Men-of-War: Life in Nelson's Navy
- First American Edition 1995
- Author: Patrick O'Brian
- Language: English
- Subject: Life in the eighteenth-century Royal Navy
- Genre: Non-fiction
- Set in: Sabon
- Published: 1974
- Publisher: W. W. Norton & Company
- Publication place: United Kingdom
- Media type: Print
- Pages: 95
- ISBN: 0-393-32660-8

= Men-of-War: Life in Nelson's Navy =

1974 book by Patrick O'Brian

Men-of-War: Life in Nelson's Navy by Patrick O'Brian is a short, small-format 12.7 × 17.6 × 0.8 cm, illustrated introduction to life aboard the ships of the Royal Navy during the late eighteenth and early nineteenth centuries, the period in which the author's acclaimed Aubrey–Maturin series of novels is set.
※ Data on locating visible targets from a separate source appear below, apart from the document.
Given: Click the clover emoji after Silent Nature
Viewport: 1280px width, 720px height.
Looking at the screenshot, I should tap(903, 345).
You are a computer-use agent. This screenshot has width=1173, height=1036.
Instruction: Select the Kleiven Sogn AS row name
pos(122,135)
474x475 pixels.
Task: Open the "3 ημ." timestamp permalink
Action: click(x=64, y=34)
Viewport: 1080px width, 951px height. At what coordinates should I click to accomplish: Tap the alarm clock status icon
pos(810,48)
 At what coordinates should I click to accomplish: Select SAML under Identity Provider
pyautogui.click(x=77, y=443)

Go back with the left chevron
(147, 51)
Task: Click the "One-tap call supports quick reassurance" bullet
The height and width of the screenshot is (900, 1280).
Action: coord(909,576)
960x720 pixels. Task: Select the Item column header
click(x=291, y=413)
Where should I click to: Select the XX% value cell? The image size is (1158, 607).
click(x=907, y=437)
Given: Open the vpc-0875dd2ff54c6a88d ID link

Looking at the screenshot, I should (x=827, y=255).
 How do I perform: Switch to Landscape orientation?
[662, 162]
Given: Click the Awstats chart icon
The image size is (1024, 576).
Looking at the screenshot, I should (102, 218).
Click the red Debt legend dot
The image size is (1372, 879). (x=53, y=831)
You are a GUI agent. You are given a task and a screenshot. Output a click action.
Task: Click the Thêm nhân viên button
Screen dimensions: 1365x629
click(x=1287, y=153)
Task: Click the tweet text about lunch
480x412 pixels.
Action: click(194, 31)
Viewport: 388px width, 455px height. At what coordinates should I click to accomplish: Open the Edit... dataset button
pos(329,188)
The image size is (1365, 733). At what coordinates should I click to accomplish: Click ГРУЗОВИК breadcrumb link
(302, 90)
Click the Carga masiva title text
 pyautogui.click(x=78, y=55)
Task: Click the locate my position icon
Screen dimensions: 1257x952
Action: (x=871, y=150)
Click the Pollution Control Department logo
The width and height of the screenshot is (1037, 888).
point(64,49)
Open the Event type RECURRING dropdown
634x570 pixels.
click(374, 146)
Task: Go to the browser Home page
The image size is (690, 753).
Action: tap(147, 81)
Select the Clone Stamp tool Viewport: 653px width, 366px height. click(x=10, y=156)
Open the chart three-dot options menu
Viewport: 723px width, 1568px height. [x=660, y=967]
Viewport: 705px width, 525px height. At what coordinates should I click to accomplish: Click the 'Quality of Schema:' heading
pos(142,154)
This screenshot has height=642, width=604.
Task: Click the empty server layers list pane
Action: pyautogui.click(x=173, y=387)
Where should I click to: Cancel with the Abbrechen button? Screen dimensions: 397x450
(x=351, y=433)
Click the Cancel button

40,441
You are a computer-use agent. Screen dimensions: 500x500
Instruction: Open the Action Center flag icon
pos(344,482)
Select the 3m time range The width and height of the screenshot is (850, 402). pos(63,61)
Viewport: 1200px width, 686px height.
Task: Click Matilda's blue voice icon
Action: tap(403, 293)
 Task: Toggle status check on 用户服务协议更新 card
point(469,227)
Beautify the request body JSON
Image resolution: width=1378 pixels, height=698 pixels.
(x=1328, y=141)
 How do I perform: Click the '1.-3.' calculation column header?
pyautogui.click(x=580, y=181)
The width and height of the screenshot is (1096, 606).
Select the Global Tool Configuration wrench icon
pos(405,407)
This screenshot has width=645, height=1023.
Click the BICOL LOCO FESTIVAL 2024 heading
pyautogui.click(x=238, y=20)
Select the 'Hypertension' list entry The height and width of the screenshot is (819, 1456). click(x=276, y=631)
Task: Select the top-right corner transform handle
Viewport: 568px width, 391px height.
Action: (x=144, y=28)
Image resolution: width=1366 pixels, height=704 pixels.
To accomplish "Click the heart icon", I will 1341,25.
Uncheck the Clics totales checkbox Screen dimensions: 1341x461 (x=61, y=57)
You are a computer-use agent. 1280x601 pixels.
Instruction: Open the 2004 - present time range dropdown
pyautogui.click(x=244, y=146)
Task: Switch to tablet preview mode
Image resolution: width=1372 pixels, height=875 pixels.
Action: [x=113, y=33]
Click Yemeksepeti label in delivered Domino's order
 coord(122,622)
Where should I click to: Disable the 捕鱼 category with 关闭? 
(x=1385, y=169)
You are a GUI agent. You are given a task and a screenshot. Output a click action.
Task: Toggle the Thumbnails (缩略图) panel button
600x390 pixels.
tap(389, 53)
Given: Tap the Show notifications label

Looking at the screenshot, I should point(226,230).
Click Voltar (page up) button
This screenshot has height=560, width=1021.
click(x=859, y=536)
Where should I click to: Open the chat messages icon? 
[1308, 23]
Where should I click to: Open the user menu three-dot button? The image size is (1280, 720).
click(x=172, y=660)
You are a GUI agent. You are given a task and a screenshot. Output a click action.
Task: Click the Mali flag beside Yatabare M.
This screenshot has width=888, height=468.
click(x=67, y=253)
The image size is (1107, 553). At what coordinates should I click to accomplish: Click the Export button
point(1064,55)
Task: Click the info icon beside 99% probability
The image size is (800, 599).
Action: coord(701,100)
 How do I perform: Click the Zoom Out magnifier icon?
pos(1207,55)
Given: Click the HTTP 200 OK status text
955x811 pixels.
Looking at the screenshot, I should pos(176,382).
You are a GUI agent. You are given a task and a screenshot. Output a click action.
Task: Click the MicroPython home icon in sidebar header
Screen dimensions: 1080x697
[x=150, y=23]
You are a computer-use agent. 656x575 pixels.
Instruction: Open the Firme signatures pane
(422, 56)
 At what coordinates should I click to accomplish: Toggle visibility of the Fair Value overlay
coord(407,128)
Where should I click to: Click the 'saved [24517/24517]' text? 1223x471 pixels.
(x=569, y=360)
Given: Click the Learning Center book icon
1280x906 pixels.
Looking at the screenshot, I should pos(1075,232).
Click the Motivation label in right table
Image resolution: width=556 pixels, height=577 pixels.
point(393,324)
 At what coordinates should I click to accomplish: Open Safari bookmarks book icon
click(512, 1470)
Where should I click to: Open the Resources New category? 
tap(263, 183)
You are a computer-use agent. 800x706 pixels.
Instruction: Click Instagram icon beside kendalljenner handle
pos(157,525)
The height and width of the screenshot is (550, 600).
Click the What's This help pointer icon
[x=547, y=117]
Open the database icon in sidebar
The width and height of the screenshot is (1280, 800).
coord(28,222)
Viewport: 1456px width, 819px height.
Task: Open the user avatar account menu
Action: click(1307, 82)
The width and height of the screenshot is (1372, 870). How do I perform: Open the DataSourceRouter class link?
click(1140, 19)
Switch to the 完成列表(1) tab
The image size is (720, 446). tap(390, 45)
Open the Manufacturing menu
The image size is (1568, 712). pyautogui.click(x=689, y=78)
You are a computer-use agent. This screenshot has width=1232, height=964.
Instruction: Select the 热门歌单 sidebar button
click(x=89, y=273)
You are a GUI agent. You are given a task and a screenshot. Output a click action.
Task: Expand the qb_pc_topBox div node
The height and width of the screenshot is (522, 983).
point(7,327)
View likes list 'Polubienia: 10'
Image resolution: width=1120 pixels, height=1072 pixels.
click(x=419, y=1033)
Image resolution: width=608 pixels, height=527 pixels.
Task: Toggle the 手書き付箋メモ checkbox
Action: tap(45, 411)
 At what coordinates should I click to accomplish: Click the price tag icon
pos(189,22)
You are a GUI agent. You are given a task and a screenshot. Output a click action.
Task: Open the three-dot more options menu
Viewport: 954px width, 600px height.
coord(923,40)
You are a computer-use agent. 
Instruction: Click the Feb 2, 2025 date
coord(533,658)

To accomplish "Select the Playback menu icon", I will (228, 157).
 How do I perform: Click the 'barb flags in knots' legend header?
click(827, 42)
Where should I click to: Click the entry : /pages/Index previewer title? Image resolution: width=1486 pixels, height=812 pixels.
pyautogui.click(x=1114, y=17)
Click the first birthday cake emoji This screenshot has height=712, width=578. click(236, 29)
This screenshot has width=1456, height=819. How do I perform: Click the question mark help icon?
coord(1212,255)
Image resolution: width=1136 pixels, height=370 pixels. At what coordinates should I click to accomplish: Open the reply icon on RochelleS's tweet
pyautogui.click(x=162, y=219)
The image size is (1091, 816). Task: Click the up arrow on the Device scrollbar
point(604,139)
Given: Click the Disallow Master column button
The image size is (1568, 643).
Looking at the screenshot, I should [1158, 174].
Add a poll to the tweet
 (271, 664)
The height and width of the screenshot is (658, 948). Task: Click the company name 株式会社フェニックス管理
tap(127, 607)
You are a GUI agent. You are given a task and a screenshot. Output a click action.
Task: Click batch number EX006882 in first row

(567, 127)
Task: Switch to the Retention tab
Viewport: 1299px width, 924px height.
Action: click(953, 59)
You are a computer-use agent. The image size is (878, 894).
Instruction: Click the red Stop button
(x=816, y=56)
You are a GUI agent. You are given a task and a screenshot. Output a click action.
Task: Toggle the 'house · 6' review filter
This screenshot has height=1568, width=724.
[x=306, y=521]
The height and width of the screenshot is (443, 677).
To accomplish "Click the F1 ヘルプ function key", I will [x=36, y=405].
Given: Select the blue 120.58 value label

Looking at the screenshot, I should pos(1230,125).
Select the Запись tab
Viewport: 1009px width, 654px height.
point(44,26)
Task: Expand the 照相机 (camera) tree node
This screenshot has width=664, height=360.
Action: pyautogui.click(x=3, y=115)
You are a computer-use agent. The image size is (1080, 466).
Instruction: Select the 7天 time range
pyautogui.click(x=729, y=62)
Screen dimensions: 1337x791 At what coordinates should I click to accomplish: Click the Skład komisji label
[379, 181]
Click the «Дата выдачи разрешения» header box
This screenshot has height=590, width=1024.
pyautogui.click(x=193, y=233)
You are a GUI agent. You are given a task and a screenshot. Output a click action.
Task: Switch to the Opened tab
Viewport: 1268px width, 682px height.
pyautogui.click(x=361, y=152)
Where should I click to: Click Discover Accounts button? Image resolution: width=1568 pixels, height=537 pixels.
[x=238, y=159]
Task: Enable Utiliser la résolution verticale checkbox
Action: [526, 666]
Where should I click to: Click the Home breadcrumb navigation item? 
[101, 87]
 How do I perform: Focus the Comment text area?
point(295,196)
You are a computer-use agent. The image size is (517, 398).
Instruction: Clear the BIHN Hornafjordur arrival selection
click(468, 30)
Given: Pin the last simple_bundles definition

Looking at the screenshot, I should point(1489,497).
It was published in 1974.

==Publication history==
- First published in hardcover in the UK in 1974.
- First paperback US edition published by W W Norton & Company in 1995.
- An audiobook was published by ISIS Audiobooks in 2007, combined with the last book in the Aubrey–Maturin series; The Final Unfinished Voyage of Jack Aubrey.